Someone is killing Spider-Men across the multiverse and Doc Ock, as Superior Spider-Man, is trying to recruit as many of them as he can to fight the murderer. This issue expands on how the dark and gritty 1930’s Spidey came into his service while also being a great introduction to the character himself. Having the original writers of the Spider-Man Noir title deliver this story is perfect and a great way to start things off.
Hine and Sapolsky haven’t missed a step as we see the Magnificent Mysterio coveting the Blood of Anasi which runs through Peter’s veins. Believing it will give him the power he deserves as he’s tired of wasting his talents. So with the Kingpin’s help he’s going to do just that as the two kidnap Felicia Hardy and plan a public execution under the guise of one of Mysterio’s stage shows. That is, unless The Spider-Man shows himself and makes a blood sacrifice.

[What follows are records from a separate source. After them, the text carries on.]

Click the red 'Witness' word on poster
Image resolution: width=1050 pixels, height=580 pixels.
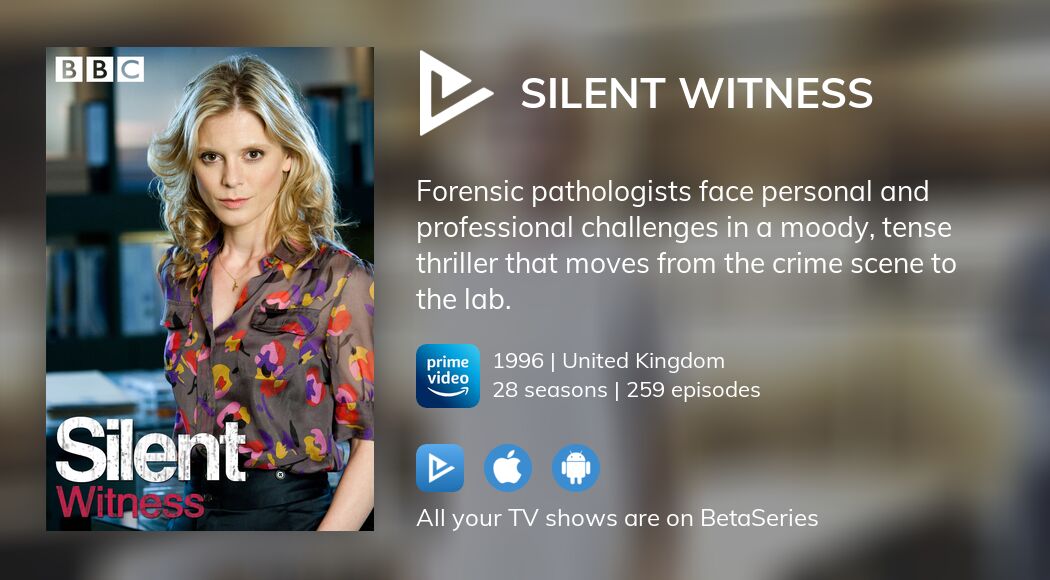pyautogui.click(x=130, y=503)
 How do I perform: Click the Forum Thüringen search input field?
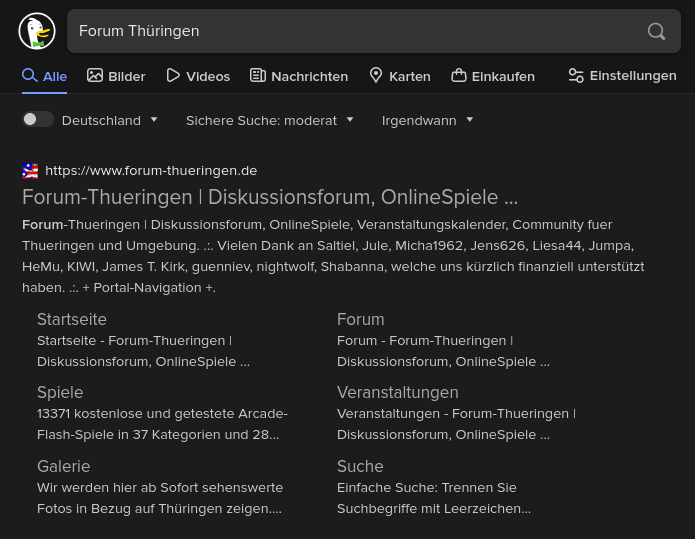[x=355, y=31]
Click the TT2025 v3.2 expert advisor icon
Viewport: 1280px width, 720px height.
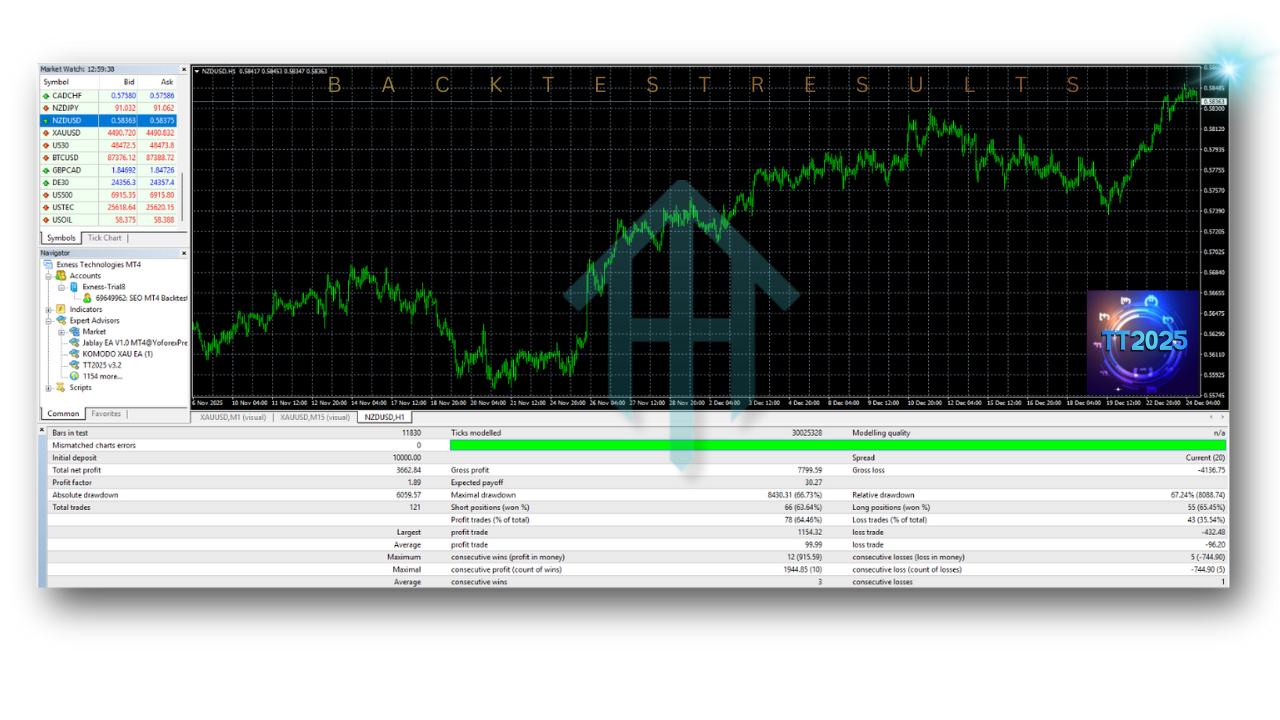(x=75, y=365)
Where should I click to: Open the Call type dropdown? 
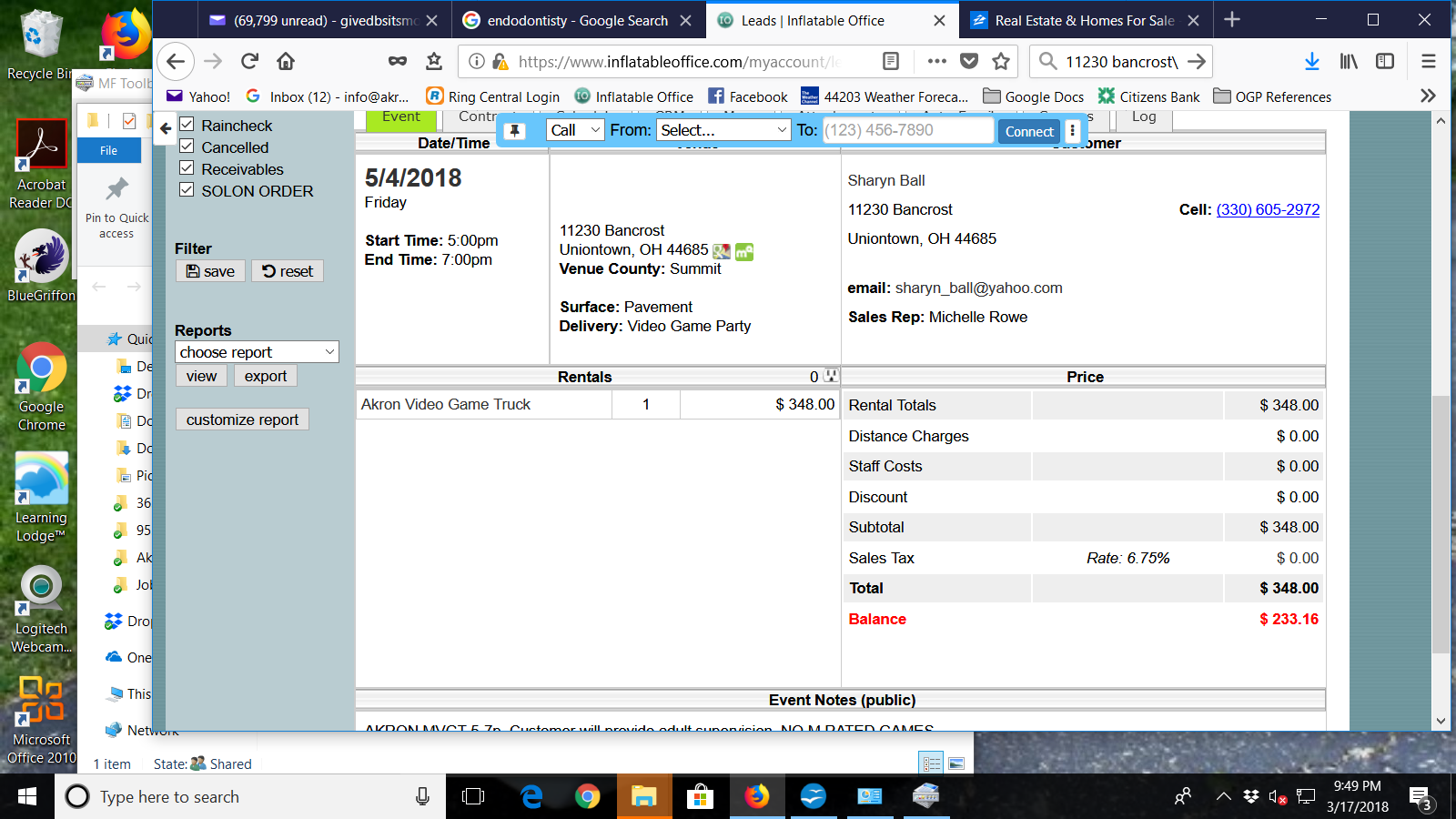tap(575, 130)
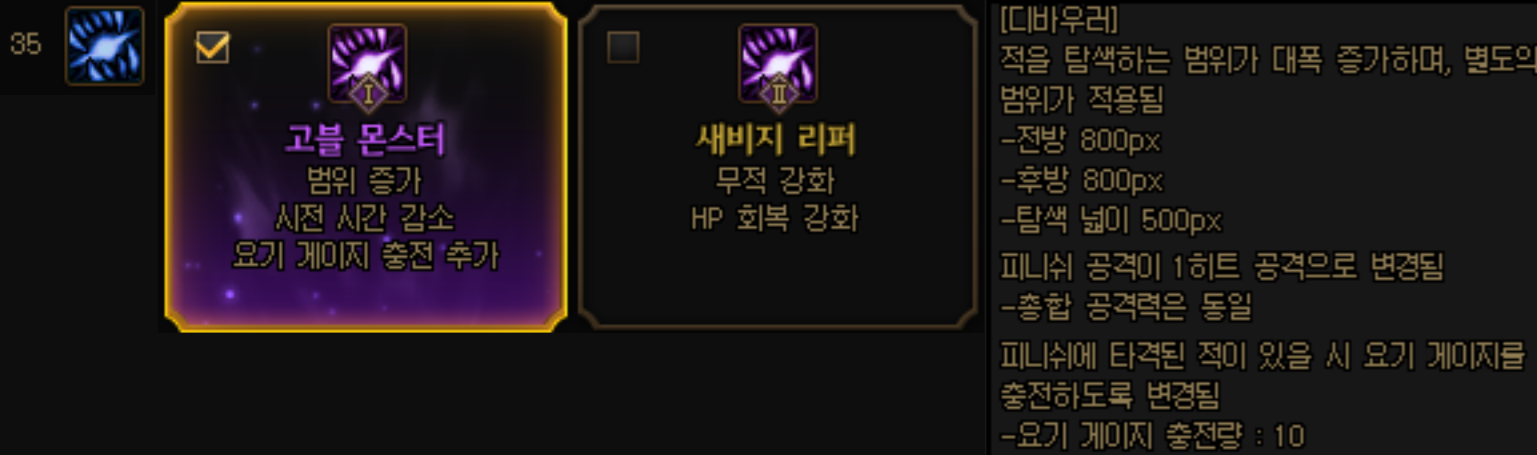Click the 범위 증가 effect line
This screenshot has width=1537, height=455.
[365, 180]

If you were a fan of the Spider-Man Noir series then everything about this issue will make you miss that. The writers deliver a solid story that gives you familiar faces all in an environment that fits them. Kingpin is essentially the same gangster type of character though Isanove slightly adjusts the character’s look. Mysterio as a stage magician fits perfect as does his motive to trap Spider-Man. The entire look of the issue is nailed by Isanove as your eyes move from panel to panel. The visual change to Kingpin actually helped shift the focus to Mysterio when they were in panel together and let this really be his show. Mysterio’s look share’s certain elements of his 616 appearance and there’s even a larger nod to it if you pay close attention.
Spider-Verse is going to incorporate several versions of the Webslinger and issues like this are helpful in getting acclimated with them. New readers can feel comfortable knowing they just won’t be thrown into an event with little information while those that are more familiar can just enjoy a great story and artwork.